We saw that at it's best and worst at the Outback Bowl. The offense was unspectacular in the first half, save one 80 yard play and a drive that ended in a missed blocking assignment on 4th down inside Michigan State's five.  The defense was spectacular and more, scoring a safety, having a hand in the punt return TD, and holding Michigan State on their side of mid-field the entire first half.  In the first half, Georgia rode the strength of their defense and outside a couple of home runs, didn't take any down field shots against the rest of the half. 

Look at that paragraph. Two shots down field, 140 of Georgia's 210 yards in the first half came on two plays. You may ask, what does it matter, Georgia's defense had the Spartans strangled. 16-0, bitches. Can't get the ball up-field past us.

Except they did.  

Georgia came out, ran the ball and dared Michigan State to catch up. Like a NIT who is ahead, but won't bet the flop, Georgia just checked and called. We had a winner, right?

So the second half happened and we saw the defense get figured out some. Grantham's bunch still played fairly well, but not nearly as well as they did in the first half. For one, Kirk Cousins threw the ball over twice as much in the second half, with Michigan State recognizing that the short swing passes and the running plays weren't working (and recognizing the underneath drag routes that had vexed Georgia early in the season were still vexing, especially on one side of the defense). 

Georgia for its part, kept running the ball into the middle of the defense that was top ten nationaly in rush defense. We rushed the ball 15 times in the first half, compared to 20 in the second half. That accounted for 32 of our 51 yards rushing. If you are doing the math, that is a drop off of over a yard per carry. The long down field passes? Nothing doing. Bad shit goes down when you throw deep. To Michigan State's credit, they ramped up the pressure on Murray, which wasn't hard to do (I did promise snark). However, we didn't give any looks to the TEs or the RBs in the second half. Our counter to the strong pass rush was more running? 

We became as vanilla as could be at the worst possible time.

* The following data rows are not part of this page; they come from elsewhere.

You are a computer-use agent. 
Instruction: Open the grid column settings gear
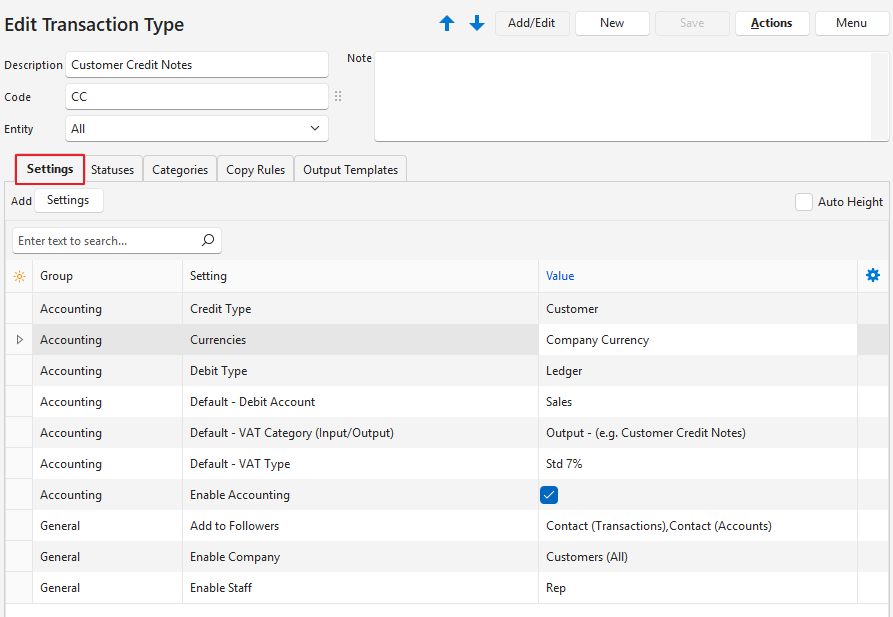[873, 276]
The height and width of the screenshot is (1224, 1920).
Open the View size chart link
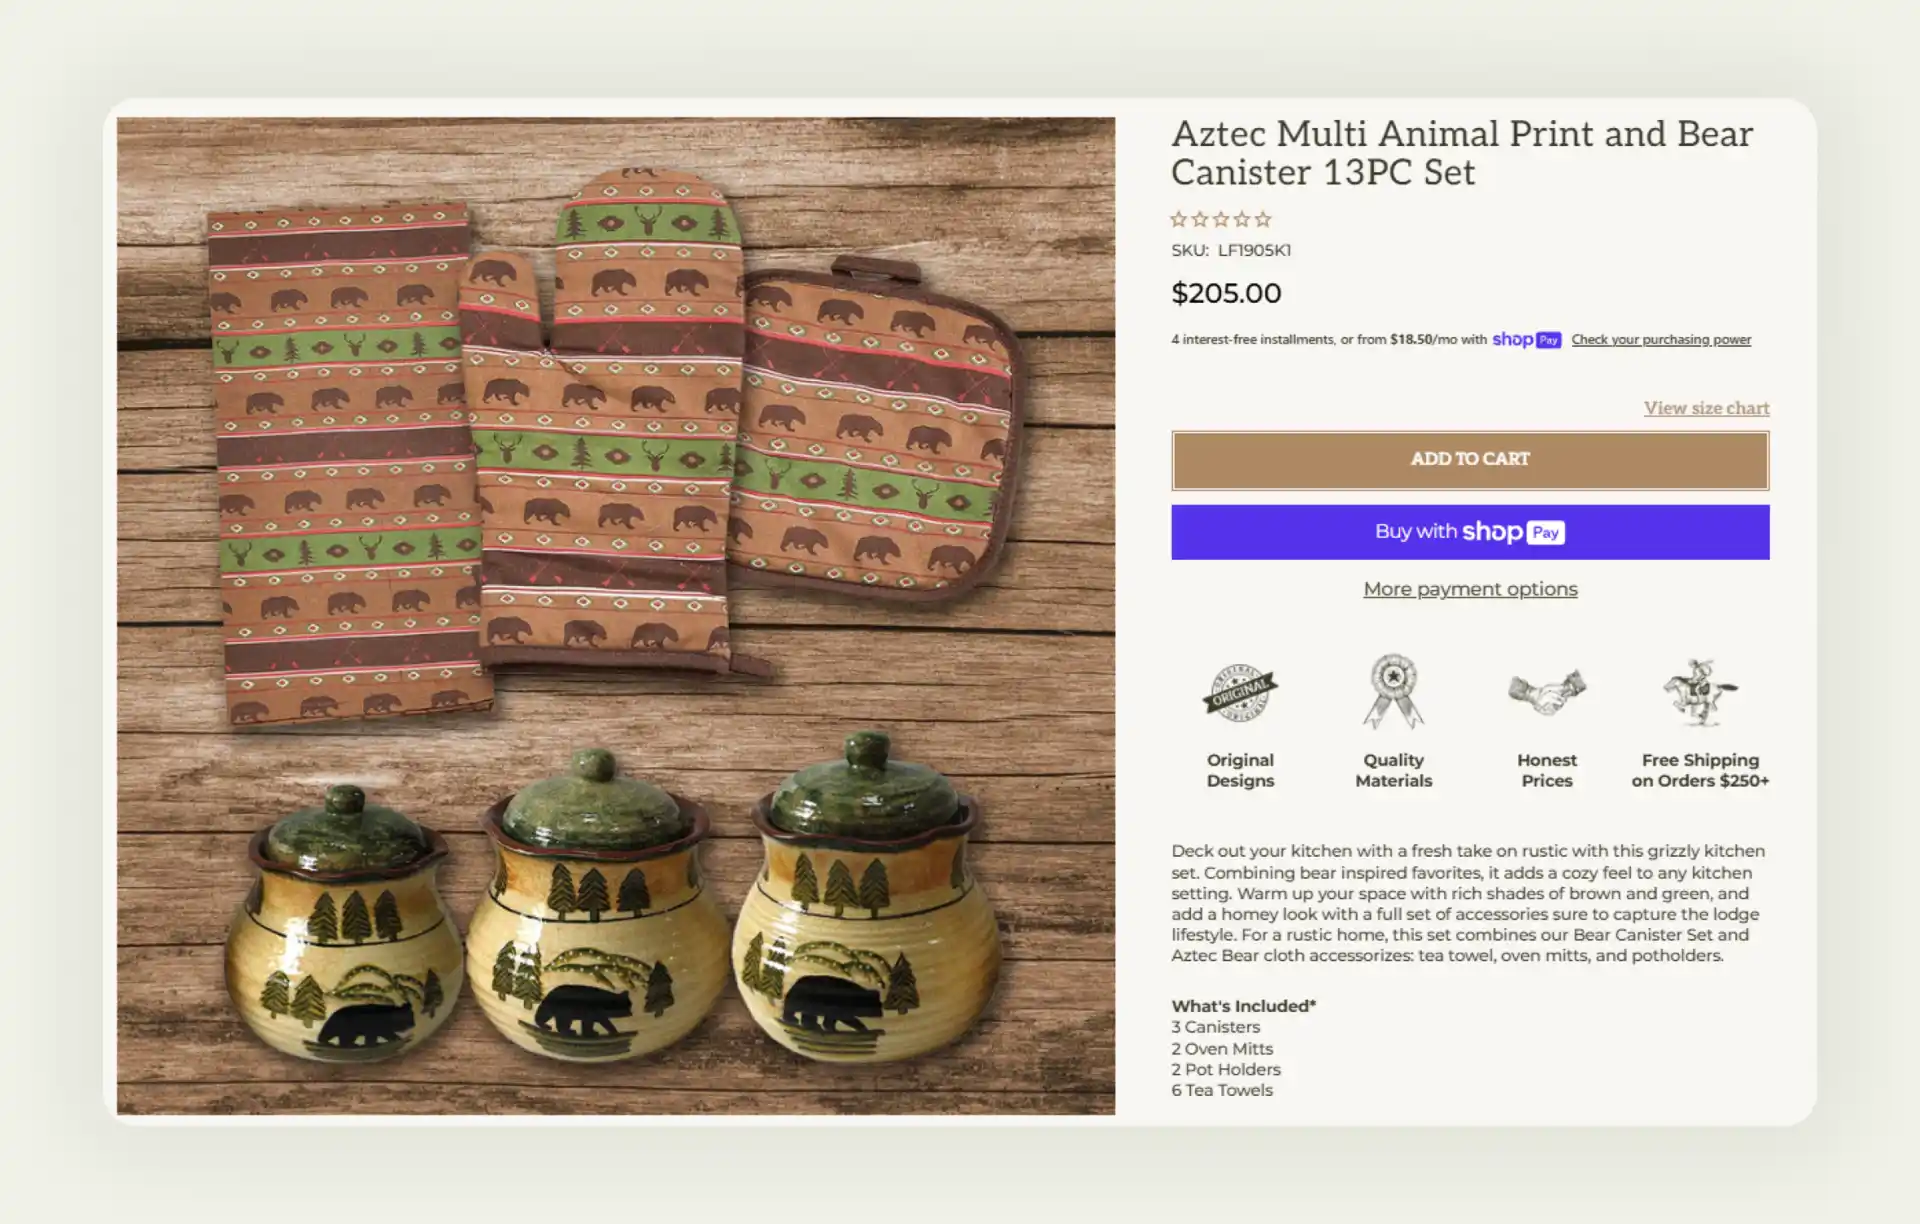[x=1705, y=407]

In poker parlance, we checked and called all the way down hoping our winner would stand up.

Just maddening. Our coaches are if nothing else, consistent. We'd won all season running the ball late into games and asking our defense to win. In that regard, we'd done ok with that strategy. Not in Tampa. Michigan State drew out on us because we didn't put them away with a little gambling.

Even his reasoning for the place kicking was NITy. He went with the 'safe' call by asking Blair to go back out. My thoughts on that remain the same and were elocuted much better and at more length by Michael Elkon (h/t Blutarsky).

I do know that if Coach Richt did play poker, I feel pretty confident I could tell you what his cards are within a one or two hand range every time. I also feel comfortable he'd let me (and the table) draw to my hands, because he wouldn't want to get burned win a strong hand.  In that way, football coaching and poker  takes some gamble. However with football, you can control your cards a bit with recruiting. 

We keep hoping Coach Richt will coach differently. The sample size is large enough to say he won't. Can he recruit the players it'll take to win it all playing his style of football? I don't know.


Editorial note: I wrote this post within 24 hours of the Outback Bowl, but decided not to post it. After spending the last three weeks pondering why I haven't felt like writing about football, it seemed this was pretty on point, at least in regard to last season. I simply updated the grammar to reflect the passage of time.